Friday, January 18, 2013

Greece Launches Probe of Ex-Finance Minister

Wall Street Journal
January 17, 2013

Greece's parliament voted early Friday to investigate a former finance minister for his handling of a list of 2,000 wealthy Greeks with Swiss bank accounts, a move aimed at stemming public rage over the country's failure to tackle tax evasion by Greece's elite.

After voting by secret ballot, parliament charged George Papaconstantinou, the architect of Greece's unpopular austerity program, with dereliction of duty and tampering with the data—known locally as the Lagarde List—in an effort to shield his relatives from potential audits. Parliament will form a special committee to probe the actions of Mr. Papaconstantinou and, depending on its findings, possibly refer him for criminal prosecution.
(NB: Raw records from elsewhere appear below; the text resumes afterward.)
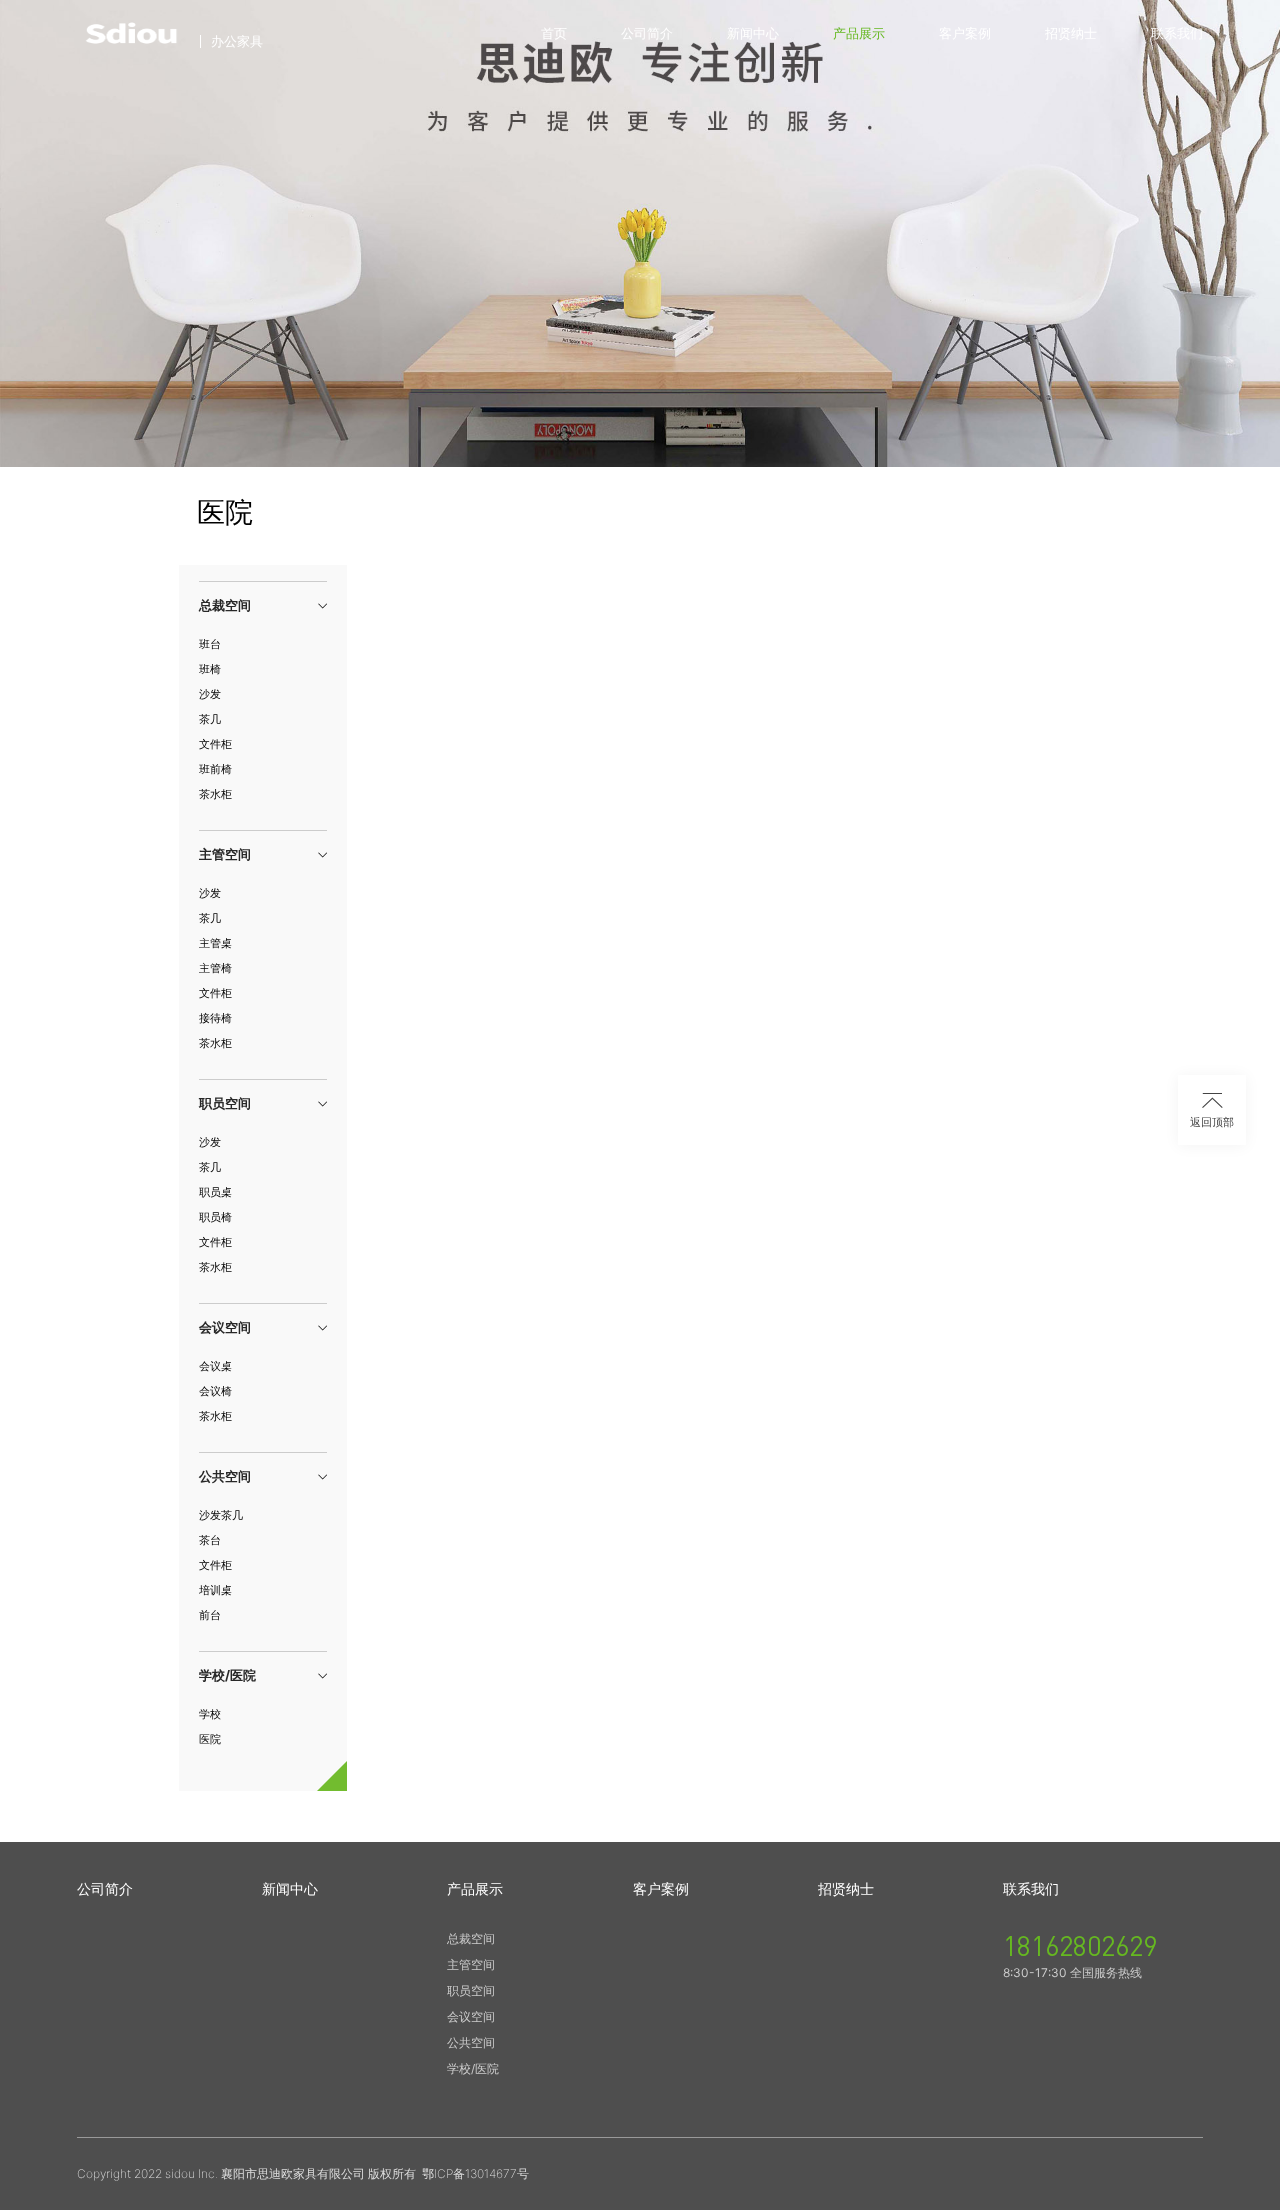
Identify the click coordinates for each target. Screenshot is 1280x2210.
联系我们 (1177, 33)
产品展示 (859, 33)
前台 (210, 1615)
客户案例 (965, 33)
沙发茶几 (221, 1515)
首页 (554, 33)
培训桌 (215, 1590)
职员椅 (215, 1217)
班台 (210, 644)
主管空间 (471, 1964)
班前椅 (215, 769)
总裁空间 (471, 1938)
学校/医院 (473, 2068)
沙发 (210, 694)
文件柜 (215, 744)
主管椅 (215, 968)
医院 (210, 1739)
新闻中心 (753, 33)
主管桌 (215, 943)
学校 (210, 1714)
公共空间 (471, 2042)
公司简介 (647, 33)
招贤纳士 (1071, 33)
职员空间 (471, 1990)
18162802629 (1080, 1945)
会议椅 (215, 1391)
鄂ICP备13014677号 (475, 2173)
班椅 (210, 669)
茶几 (210, 719)
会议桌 (215, 1366)
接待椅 (215, 1018)
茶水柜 (215, 794)
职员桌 (215, 1192)
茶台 (210, 1540)
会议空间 (471, 2016)
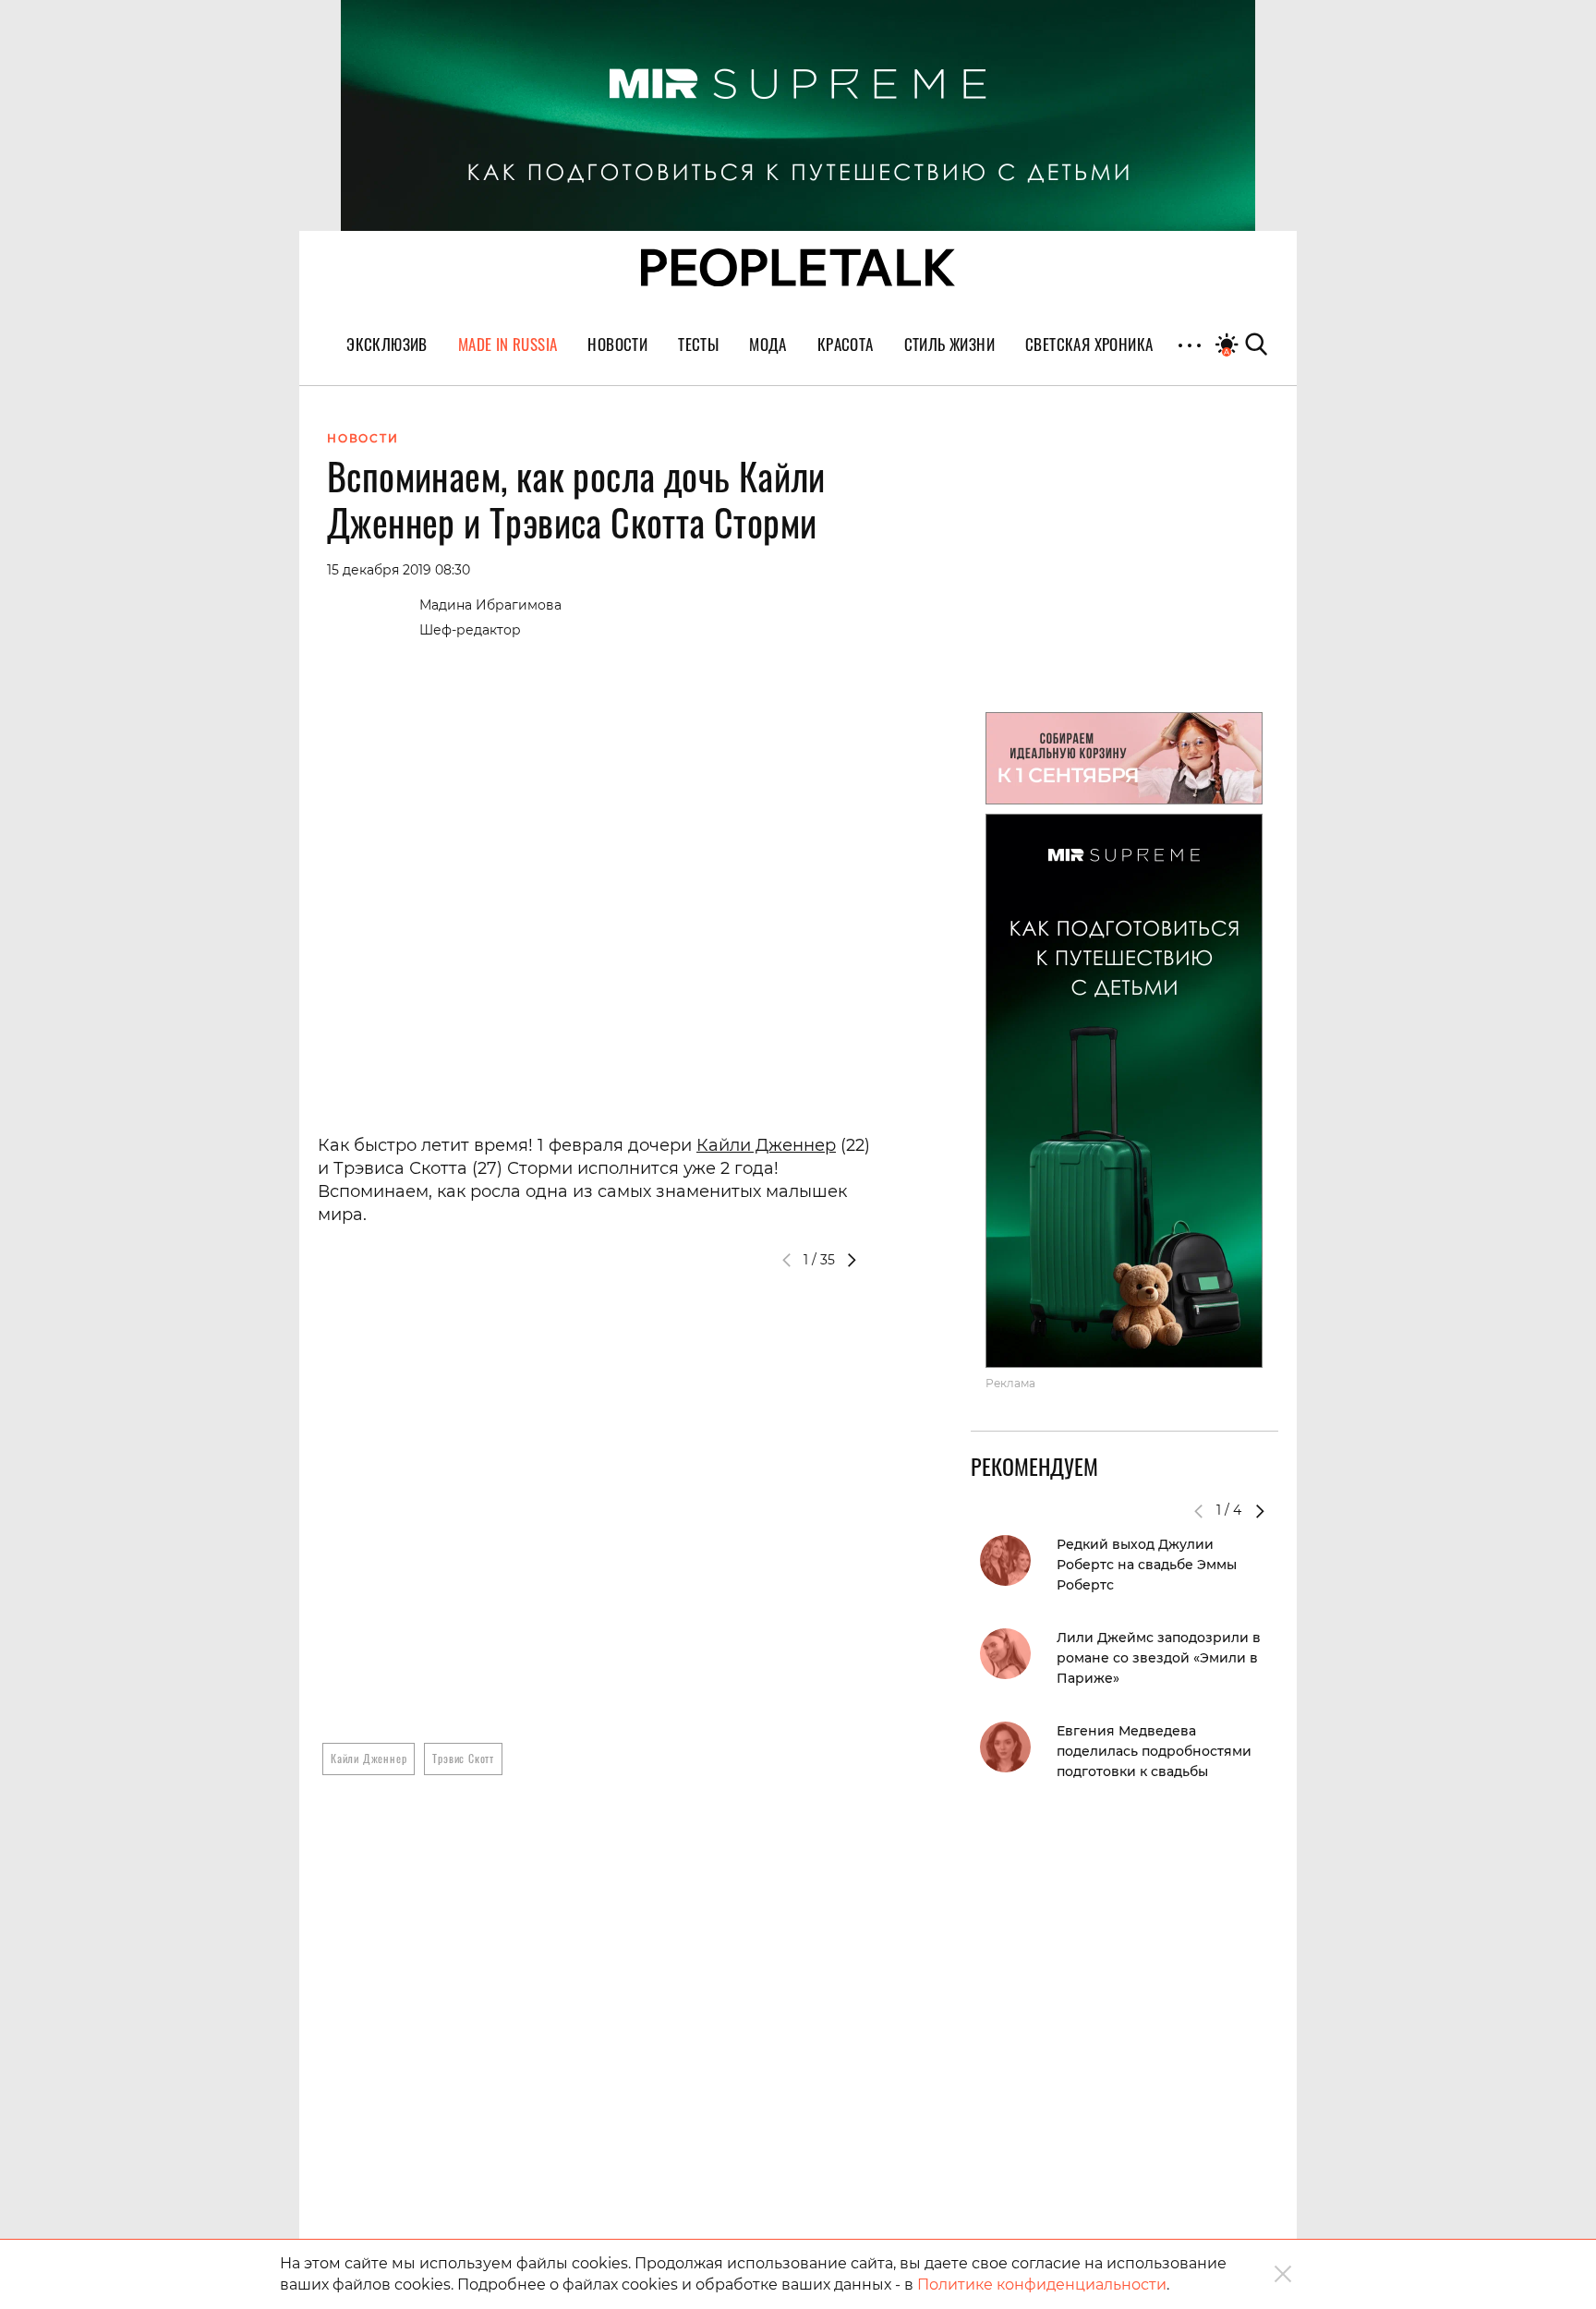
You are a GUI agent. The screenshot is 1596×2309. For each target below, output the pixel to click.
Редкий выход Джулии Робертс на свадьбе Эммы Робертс (1147, 1564)
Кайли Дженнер (766, 1145)
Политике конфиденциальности (1042, 2284)
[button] (851, 1260)
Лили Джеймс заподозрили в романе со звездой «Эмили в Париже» (1159, 1657)
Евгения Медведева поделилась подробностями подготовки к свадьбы (1154, 1751)
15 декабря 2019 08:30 (398, 570)
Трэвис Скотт (463, 1758)
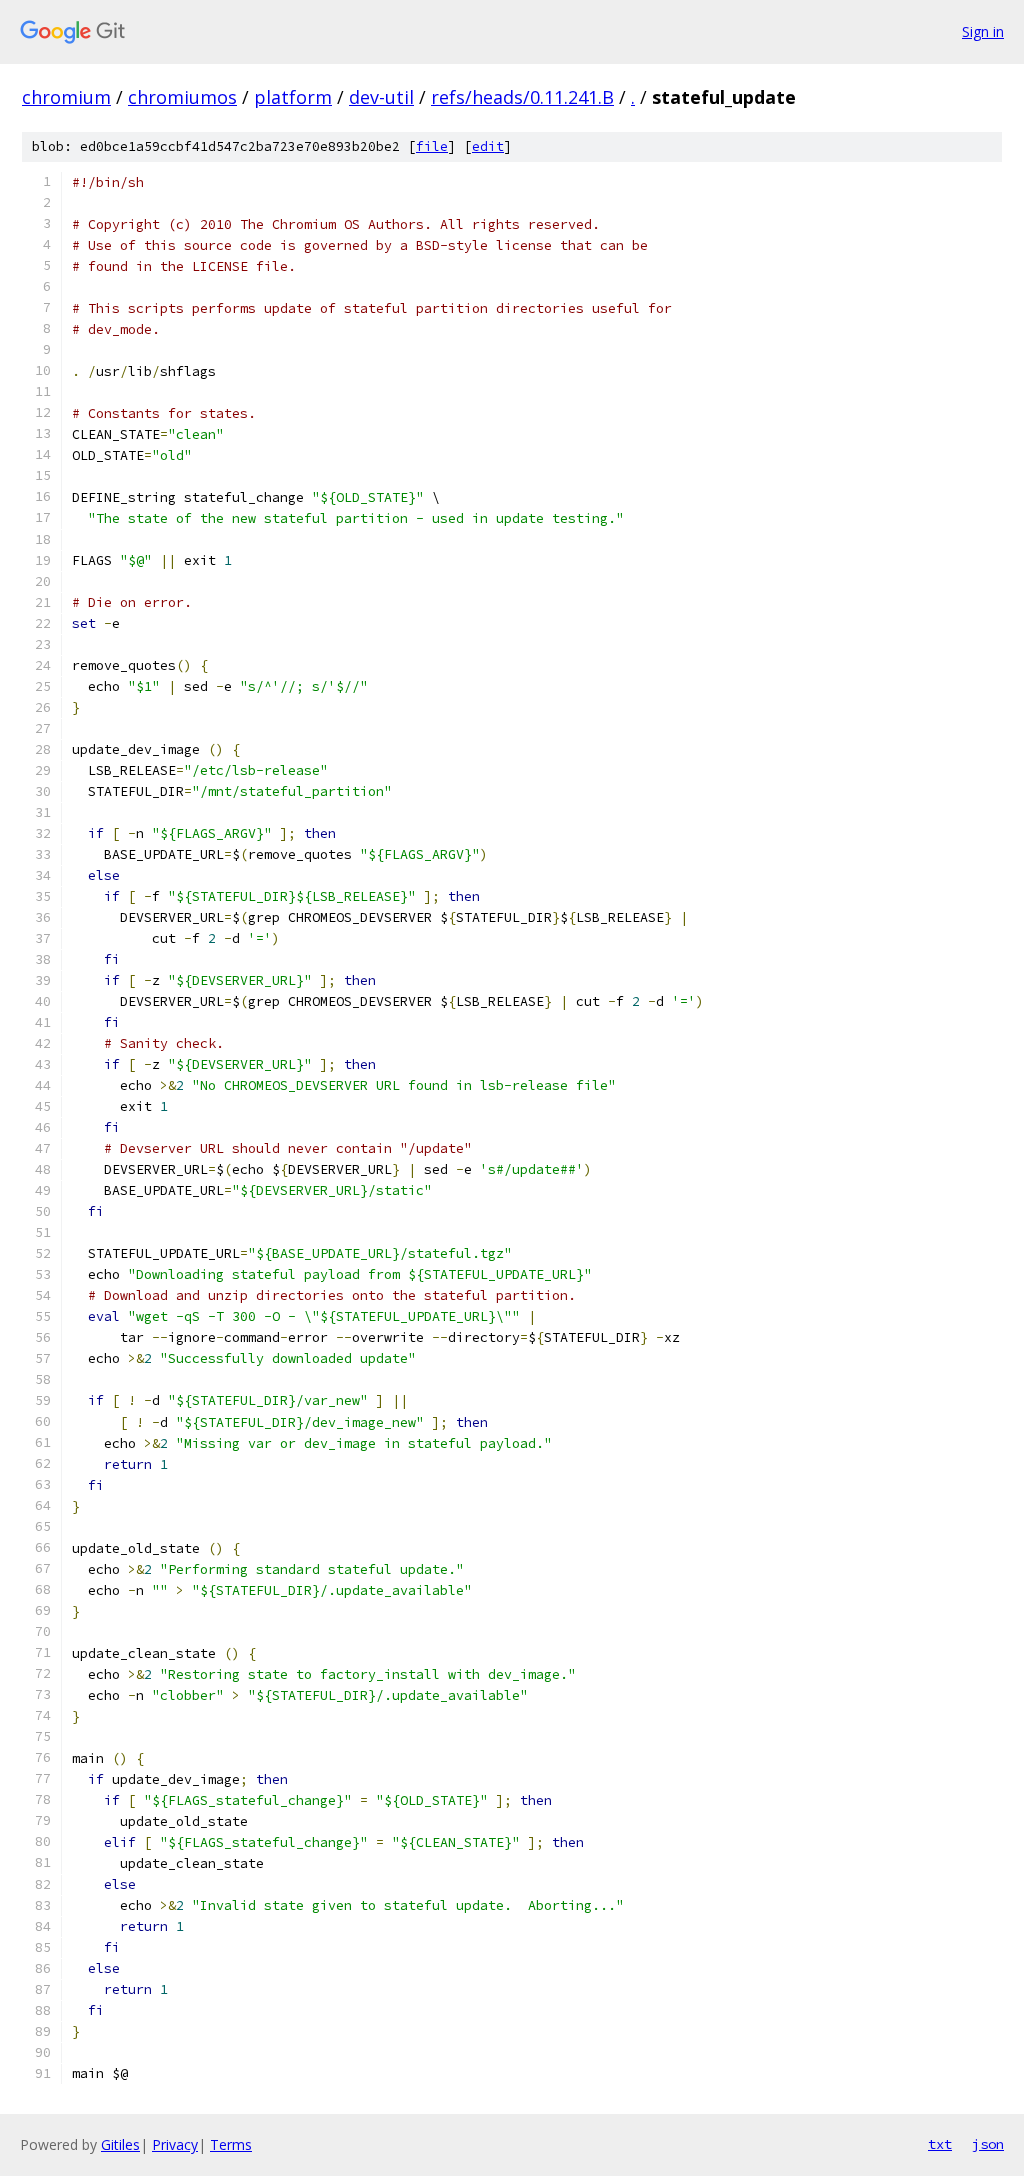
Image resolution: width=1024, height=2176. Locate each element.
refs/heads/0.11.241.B (522, 97)
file (432, 146)
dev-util (381, 97)
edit (488, 146)
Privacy (175, 2144)
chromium (66, 97)
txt (940, 2144)
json (988, 2144)
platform (293, 97)
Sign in (983, 31)
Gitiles (120, 2144)
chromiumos (182, 97)
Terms (231, 2144)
The vote comes as Greece's fragile three-party coalition government implements the latest round of spending cuts and tax increases that have helped push the economy into a deep, five-year long recession and unemployment to record highs. At the same time, it is struggling to contain the damage caused by the scandal surrounding the list, which also threatens to implicate the leader of the Socialist party, one of the junior partners in the coalition.

Many Greeks feel that the austerity program has fallen disproportionately on the poor. Athens's efforts to crack down on tax evasion—which costs the government as much as €28 billion ($37 billion) a year, according to one recent study by Margarita Tsoutsoura of the University of Chicago's Booth School of Business—have been poor; few tax-dodging cases have been successfully prosecuted. And the disclosure, last fall, that government officials had received the list more than two years ago—but failed to tap the information in its search for wealthy tax cheats—has stoked public anger.